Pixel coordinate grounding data
"""

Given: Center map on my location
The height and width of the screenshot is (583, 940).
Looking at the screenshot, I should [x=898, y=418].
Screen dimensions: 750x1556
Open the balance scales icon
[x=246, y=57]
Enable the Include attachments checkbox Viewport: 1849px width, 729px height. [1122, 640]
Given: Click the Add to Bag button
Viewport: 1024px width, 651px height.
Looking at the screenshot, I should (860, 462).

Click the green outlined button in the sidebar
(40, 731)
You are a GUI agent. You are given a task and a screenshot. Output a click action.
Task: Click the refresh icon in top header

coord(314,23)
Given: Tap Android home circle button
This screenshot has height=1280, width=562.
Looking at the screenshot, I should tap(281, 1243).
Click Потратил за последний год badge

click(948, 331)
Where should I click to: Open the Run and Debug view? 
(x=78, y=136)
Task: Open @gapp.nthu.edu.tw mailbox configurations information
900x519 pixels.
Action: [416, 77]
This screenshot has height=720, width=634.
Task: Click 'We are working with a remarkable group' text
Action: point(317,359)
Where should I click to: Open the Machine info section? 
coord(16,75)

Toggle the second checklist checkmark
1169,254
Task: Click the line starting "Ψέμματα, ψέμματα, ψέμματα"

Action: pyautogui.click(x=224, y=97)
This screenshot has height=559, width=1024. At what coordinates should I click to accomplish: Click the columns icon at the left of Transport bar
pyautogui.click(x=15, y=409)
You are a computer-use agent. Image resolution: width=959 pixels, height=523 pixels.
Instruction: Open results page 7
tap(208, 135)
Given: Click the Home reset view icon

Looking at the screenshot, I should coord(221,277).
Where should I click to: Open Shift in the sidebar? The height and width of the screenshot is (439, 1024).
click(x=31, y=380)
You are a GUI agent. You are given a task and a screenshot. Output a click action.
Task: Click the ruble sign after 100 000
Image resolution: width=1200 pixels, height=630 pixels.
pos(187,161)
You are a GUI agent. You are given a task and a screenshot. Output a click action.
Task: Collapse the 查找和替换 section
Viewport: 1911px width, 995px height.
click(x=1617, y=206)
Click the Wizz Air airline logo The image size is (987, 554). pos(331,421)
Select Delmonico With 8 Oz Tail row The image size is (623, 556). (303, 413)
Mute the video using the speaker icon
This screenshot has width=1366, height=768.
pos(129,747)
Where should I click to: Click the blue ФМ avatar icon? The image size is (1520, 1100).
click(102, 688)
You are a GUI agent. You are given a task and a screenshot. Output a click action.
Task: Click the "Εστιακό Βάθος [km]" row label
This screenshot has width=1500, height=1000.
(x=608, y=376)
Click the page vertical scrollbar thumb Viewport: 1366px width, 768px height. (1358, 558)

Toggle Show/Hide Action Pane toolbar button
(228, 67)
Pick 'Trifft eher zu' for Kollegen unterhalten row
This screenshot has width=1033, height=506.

"""

# WHAT THE TASK ASKS:
Give back the data exactly.

# ANSWER BOX:
Given: Center map on my location
The height and width of the screenshot is (583, 940).
Looking at the screenshot, I should [x=898, y=418].
Screen dimensions: 750x1556
Open the balance scales icon
[x=246, y=57]
Enable the Include attachments checkbox Viewport: 1849px width, 729px height. [1122, 640]
Given: Click the Add to Bag button
Viewport: 1024px width, 651px height.
Looking at the screenshot, I should (860, 462).

Click the green outlined button in the sidebar
(40, 731)
You are a GUI agent. You are given a task and a screenshot. Output a click action.
Task: Click the refresh icon in top header

coord(314,23)
Given: Tap Android home circle button
This screenshot has height=1280, width=562.
Looking at the screenshot, I should tap(281, 1243).
Click Потратил за последний год badge

click(948, 331)
Where should I click to: Open the Run and Debug view? 
(x=78, y=136)
Task: Open @gapp.nthu.edu.tw mailbox configurations information
900x519 pixels.
Action: [416, 77]
This screenshot has height=720, width=634.
Task: Click 'We are working with a remarkable group' text
Action: point(317,359)
Where should I click to: Open the Machine info section? 
coord(16,75)

Toggle the second checklist checkmark
1169,254
Task: Click the line starting "Ψέμματα, ψέμματα, ψέμματα"

Action: pyautogui.click(x=224, y=97)
This screenshot has height=559, width=1024. At what coordinates should I click to accomplish: Click the columns icon at the left of Transport bar
pyautogui.click(x=15, y=409)
You are a computer-use agent. Image resolution: width=959 pixels, height=523 pixels.
Instruction: Open results page 7
tap(208, 135)
Given: Click the Home reset view icon

Looking at the screenshot, I should coord(221,277).
Where should I click to: Open Shift in the sidebar? The height and width of the screenshot is (439, 1024).
click(x=31, y=380)
You are a GUI agent. You are given a task and a screenshot. Output a click action.
Task: Click the ruble sign after 100 000
Image resolution: width=1200 pixels, height=630 pixels.
pos(187,161)
You are a GUI agent. You are given a task and a screenshot. Output a click action.
Task: Collapse the 查找和替换 section
Viewport: 1911px width, 995px height.
click(x=1617, y=206)
Click the Wizz Air airline logo The image size is (987, 554). pos(331,421)
Select Delmonico With 8 Oz Tail row The image size is (623, 556). (303, 413)
Mute the video using the speaker icon
This screenshot has width=1366, height=768.
pos(129,747)
Where should I click to: Click the blue ФМ avatar icon? The image size is (1520, 1100).
click(102, 688)
You are a GUI agent. You are given a task and a screenshot. Output a click action.
Task: Click the "Εστιακό Βάθος [km]" row label
This screenshot has width=1500, height=1000.
(x=608, y=376)
Click the page vertical scrollbar thumb Viewport: 1366px width, 768px height. (1358, 558)

Toggle Show/Hide Action Pane toolbar button
(228, 67)
Pick 'Trifft eher zu' for Kollegen unterhalten row
This screenshot has width=1033, height=506.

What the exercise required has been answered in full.